Каково же в таком случае определение святого и грешника? Мое определение такое: святой — это тот, кому известен алхимический секрет преображения всего в рай. А грешник — это тот, кому не известен секрет преображения всего в прекрасное бытие. Скорее наоборот: он продолжает делать все уродливым.
Каким бы вы ни были, все это будет отражаться на вашем окружении. Так что не пытайтесь быть другим. И не пытайтесь оказаться в другом месте. Вот болезнь, именуемая человеком: постоянно становиться кем-то другим, стремиться в какое-то другое место, отвергать то, что есть, и жаждать то, чего нет. Такова болезнь, именуемая человеком.
Будьте бдительны! Видите ли вы это?! Это нетрудно увидеть. Я ни о чем не теоретизирую; я не теоретик. Я просто указываю на голый факт, на то, что если вы можете жить в этом моменте, если можете забыть о будущем, о целях, о превращении во что-либо другое, то, где бы вы ни находились, весь мир вокруг вас тотчас же преобразится; вы сами стали преобразующей силой.
Принятие… глубокое, полное принятие — это все, чем занимается религия.

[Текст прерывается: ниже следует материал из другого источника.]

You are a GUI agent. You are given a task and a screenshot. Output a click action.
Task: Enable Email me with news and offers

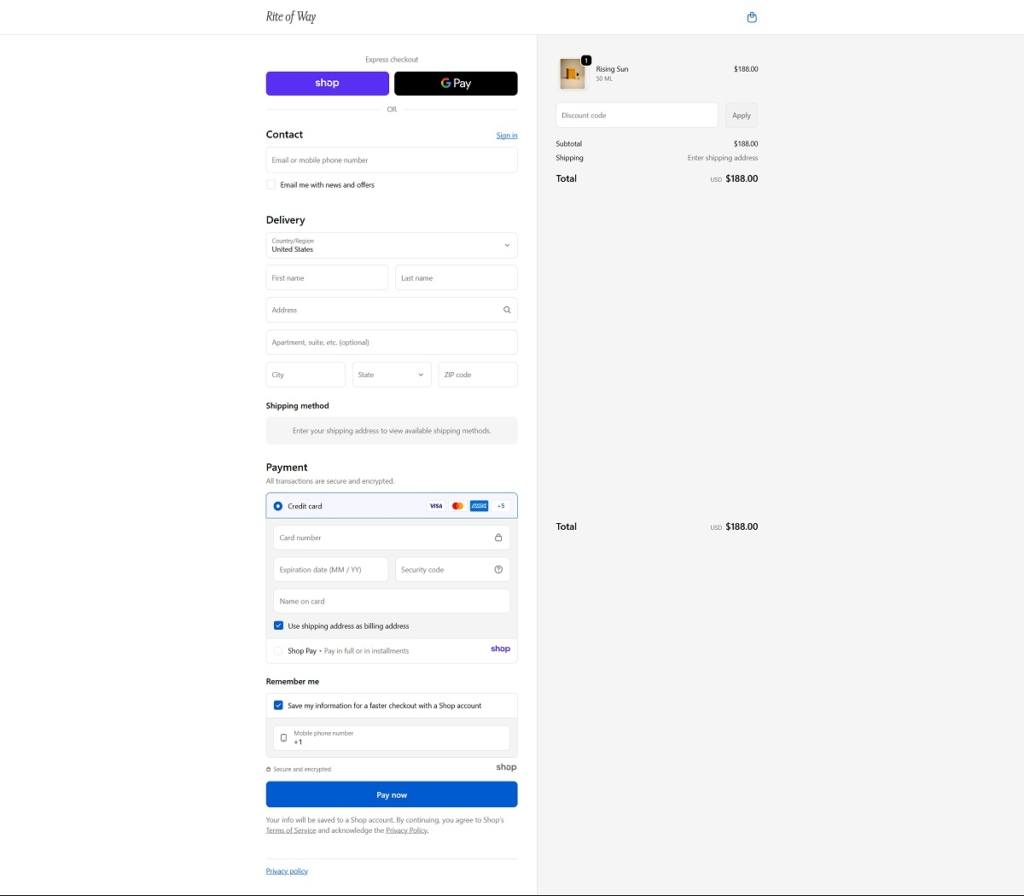[271, 185]
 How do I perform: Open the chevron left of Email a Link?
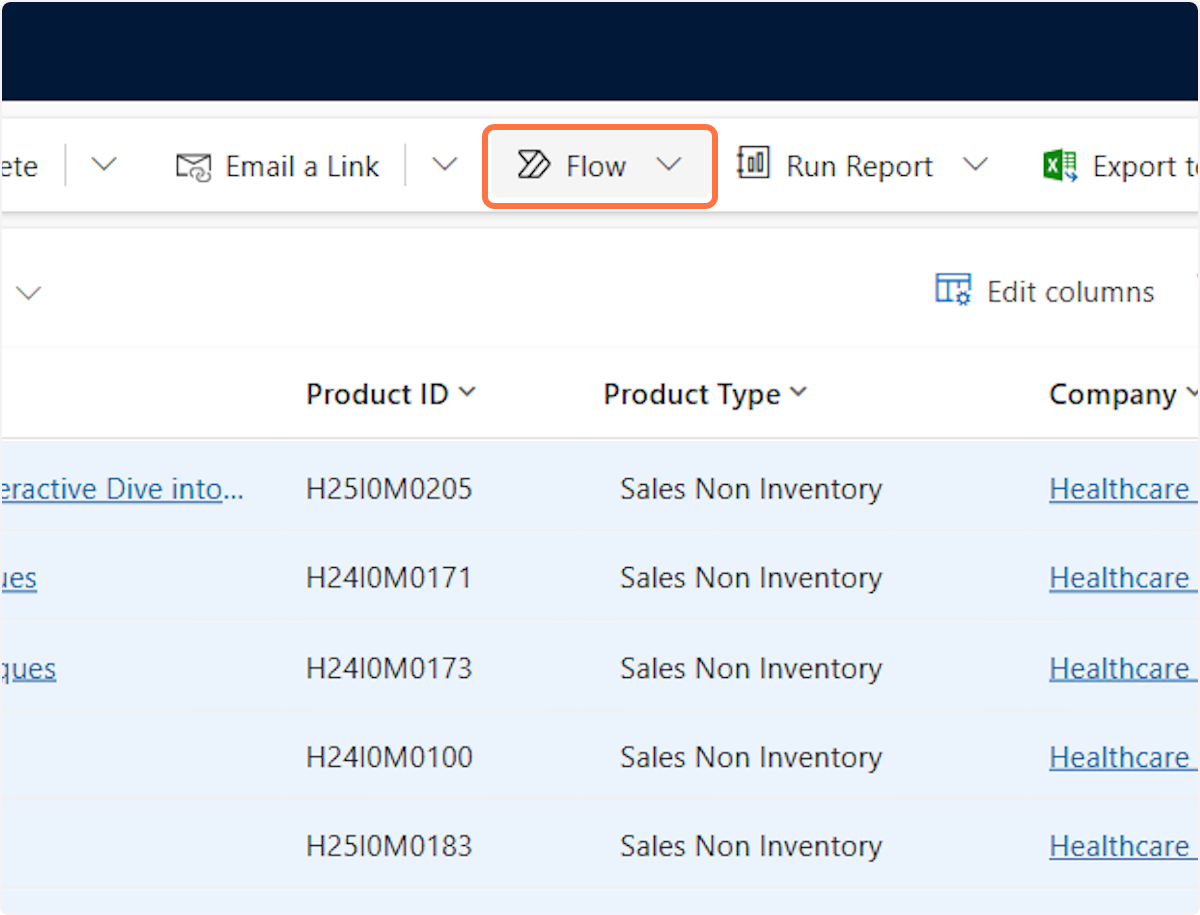click(104, 165)
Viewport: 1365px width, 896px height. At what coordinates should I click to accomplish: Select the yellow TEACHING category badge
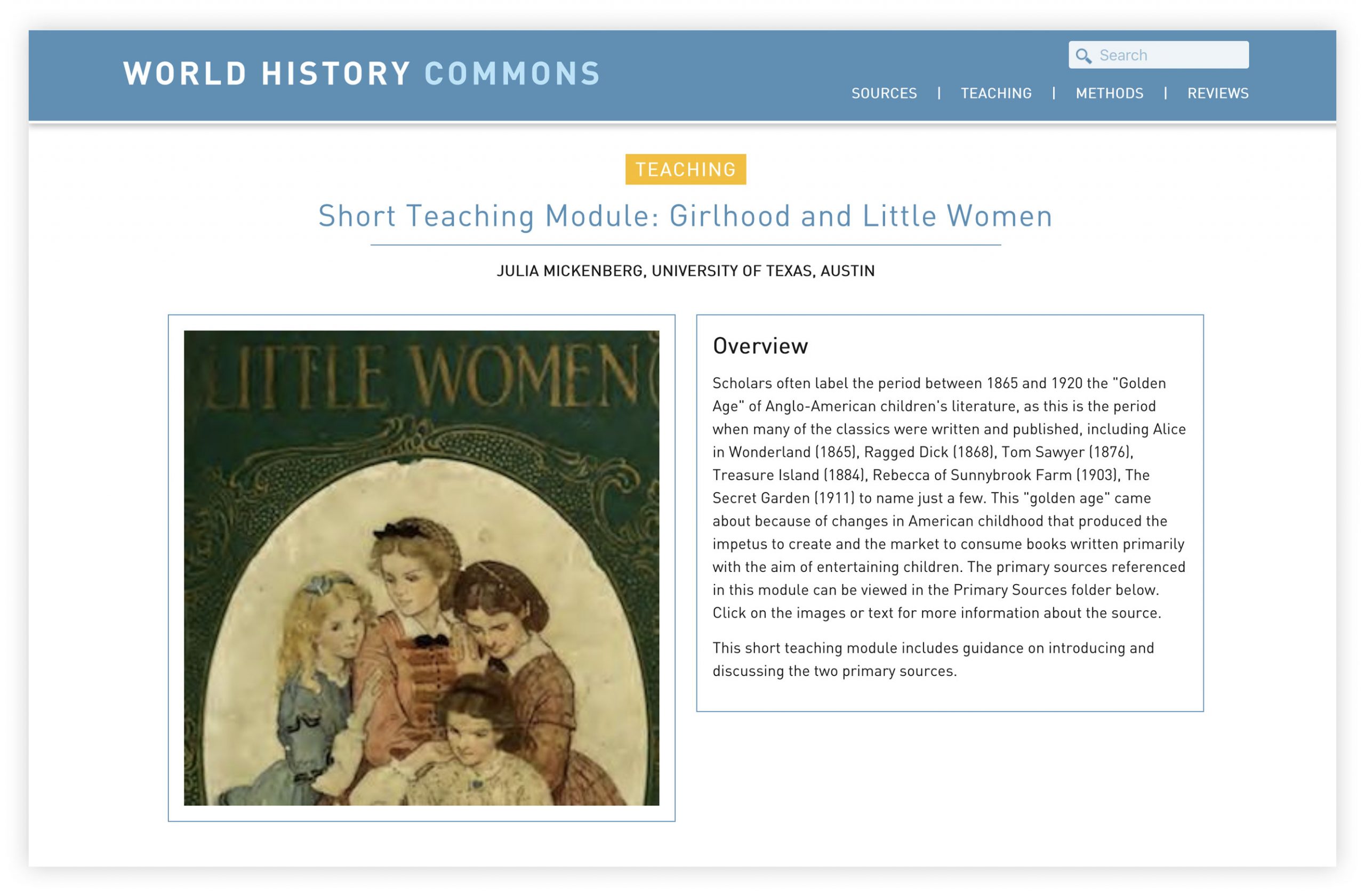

А хочет стать Б; Б хочет стать В… Вот так и возникает лихорадка становления.
Вы — не становление, вы — бытие. Вы уже есть то, чем можете быть, чем всегда можете быть, — вы уже этим являетесь. Ничего большего с вами не сделаешь; вы — готовое изделие.

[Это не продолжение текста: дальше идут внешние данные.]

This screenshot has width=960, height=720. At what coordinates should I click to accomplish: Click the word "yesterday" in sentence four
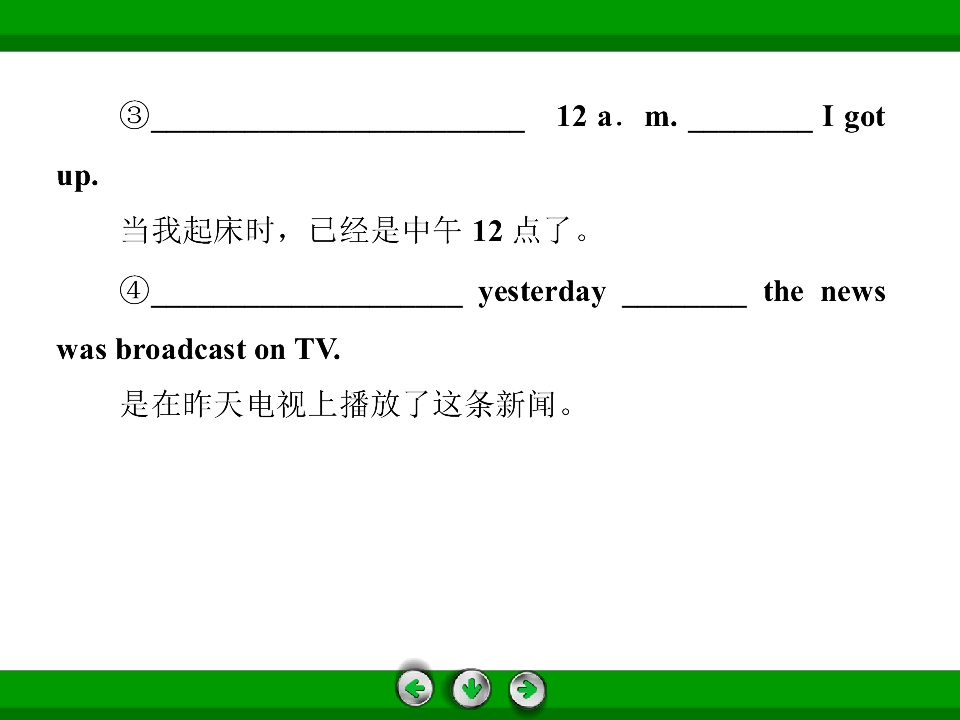tap(542, 293)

Вот какой смысл придаю я истории сотворения мира Богом: если творит Совершенство, совершенно и творение. Если творит Бог, как вы можете это улучшить? Поразмыслите над всем этим; абсурдна сама идея улучшения.
Вы хотите улучшить Бога и не можете его улучшить, разве что, станете несчастным — и это все. Вы будете испытывать ненужные страдания. Будете страдать от болезней, созданных вашим воображением. Когда творит Бог, это значит: из совершенного происходит совершенное.